Pictures excluded, please transcribe exactly the lines from the one with "The width and" through the end of the records below, and nothing more.

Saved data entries
________________________

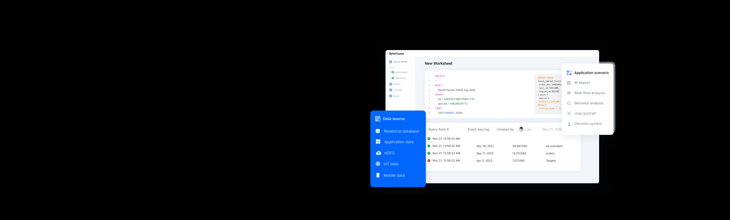730x220 pixels.
Task: Click Lee's avatar in the Created by field
Action: point(521,129)
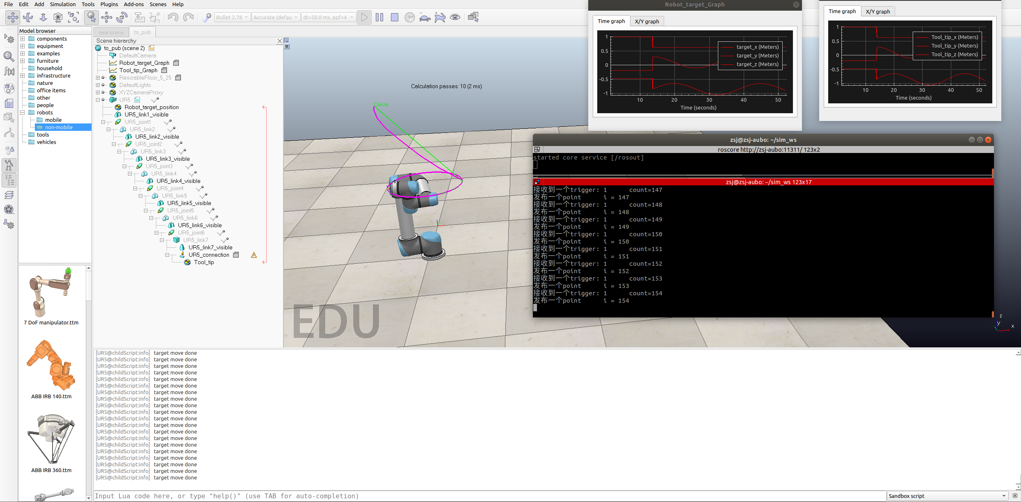Open the Bullet 2.78 physics engine dropdown
Screen dimensions: 1021x502
click(232, 17)
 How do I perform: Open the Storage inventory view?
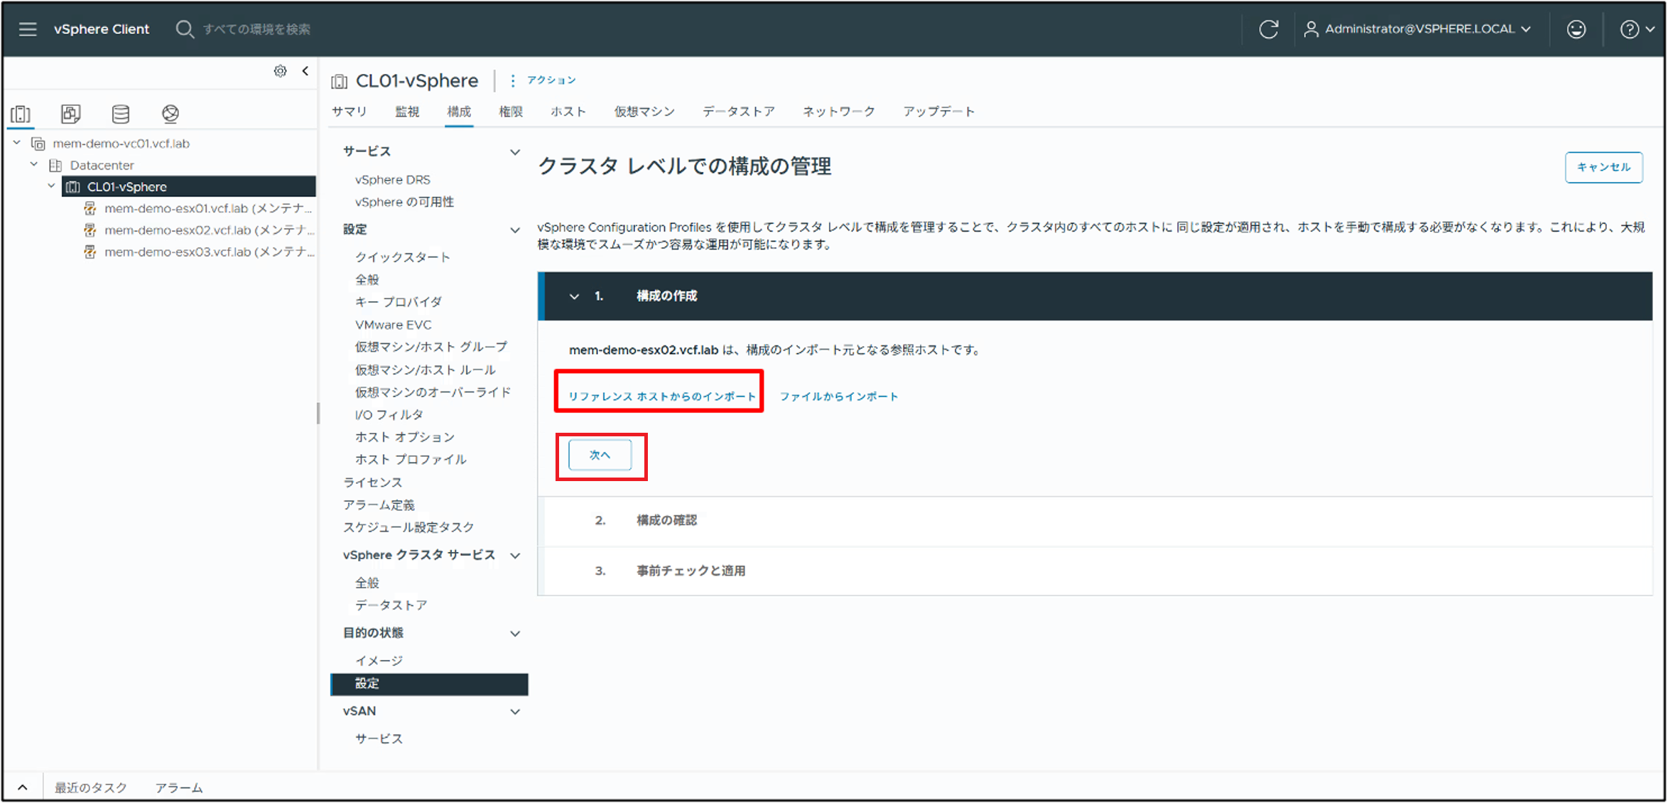point(120,113)
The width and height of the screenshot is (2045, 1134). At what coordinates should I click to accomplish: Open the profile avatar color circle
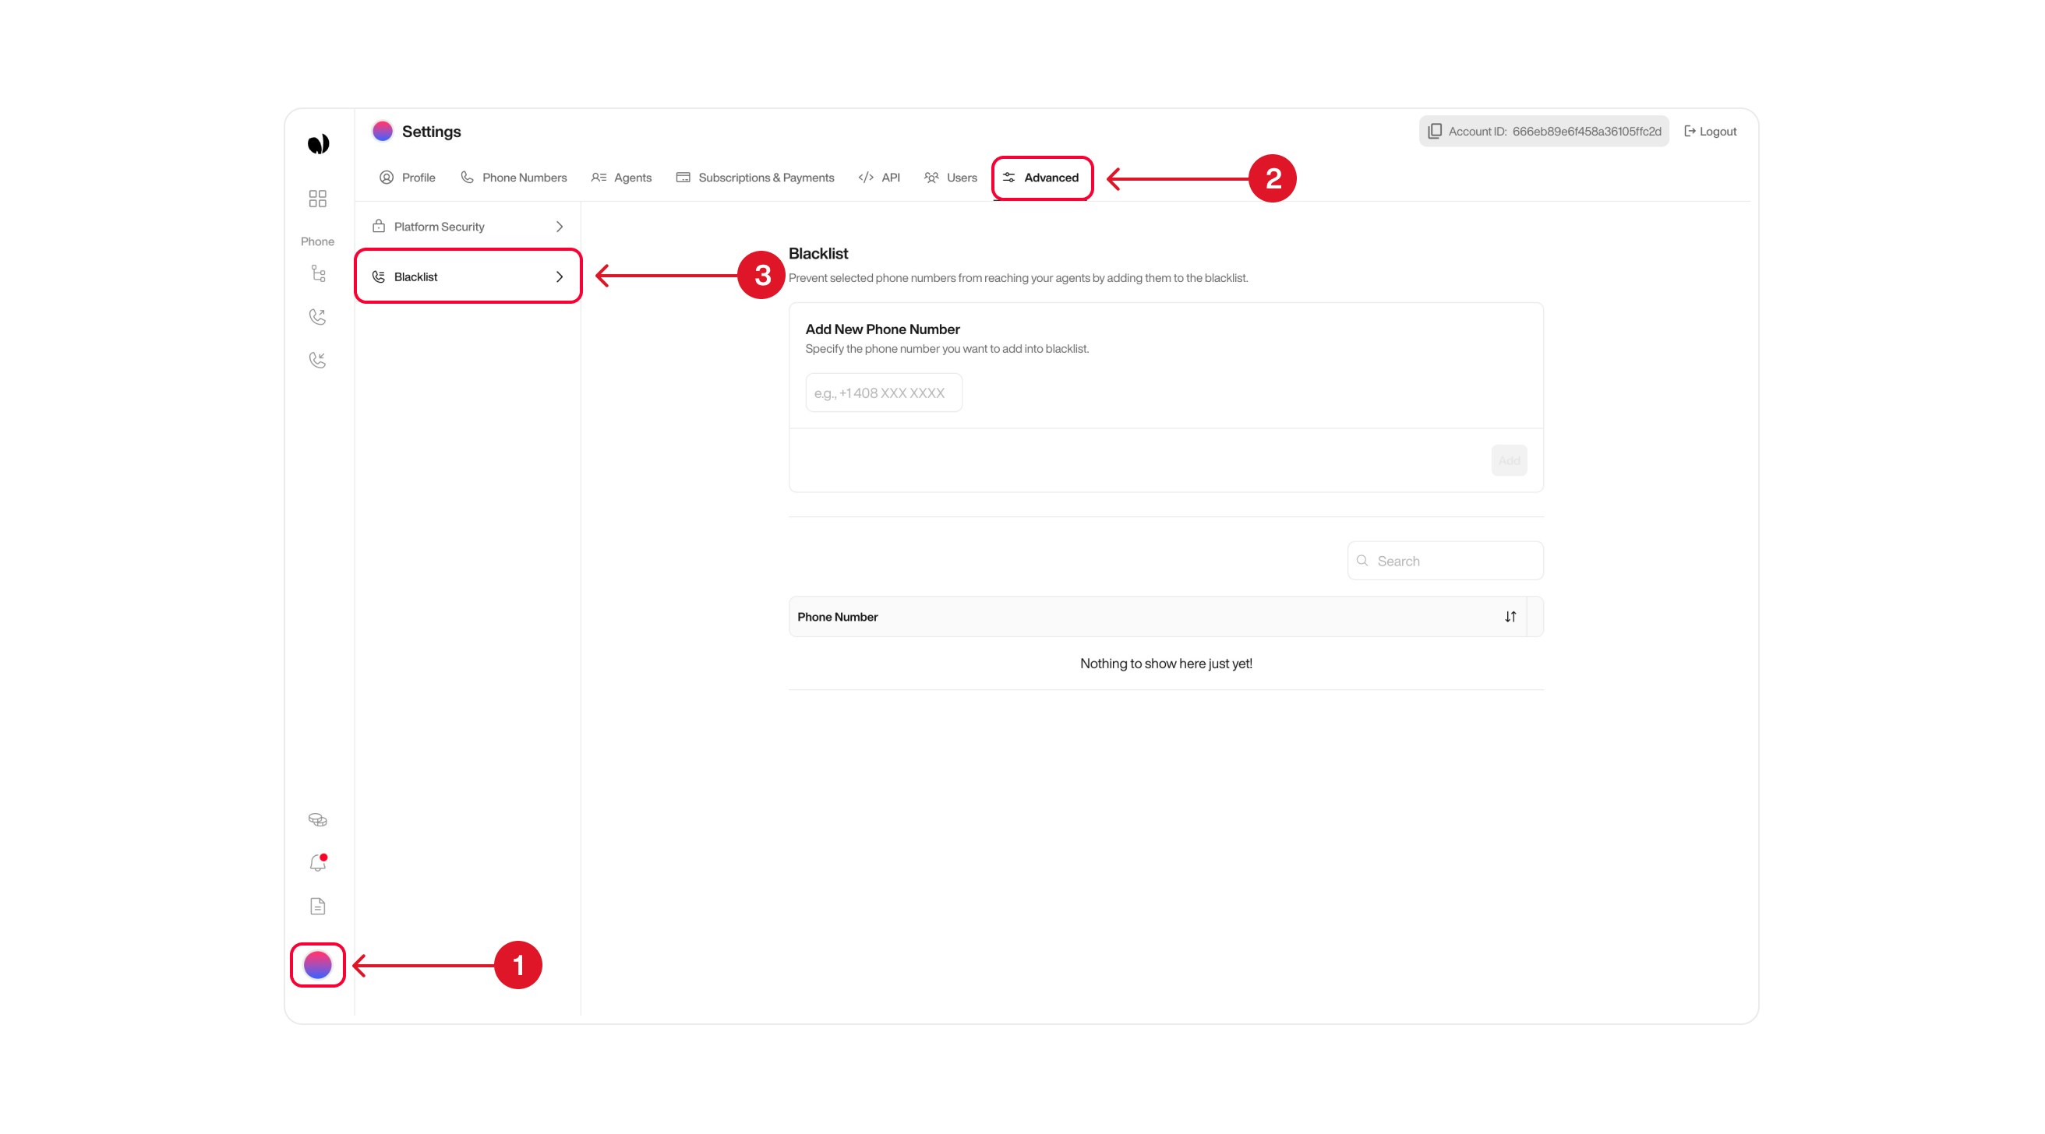coord(318,965)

________________________

Exercise result:
The width and height of the screenshot is (2045, 1134). At what coordinates should I click to accomplish: Open the profile avatar color circle
coord(318,965)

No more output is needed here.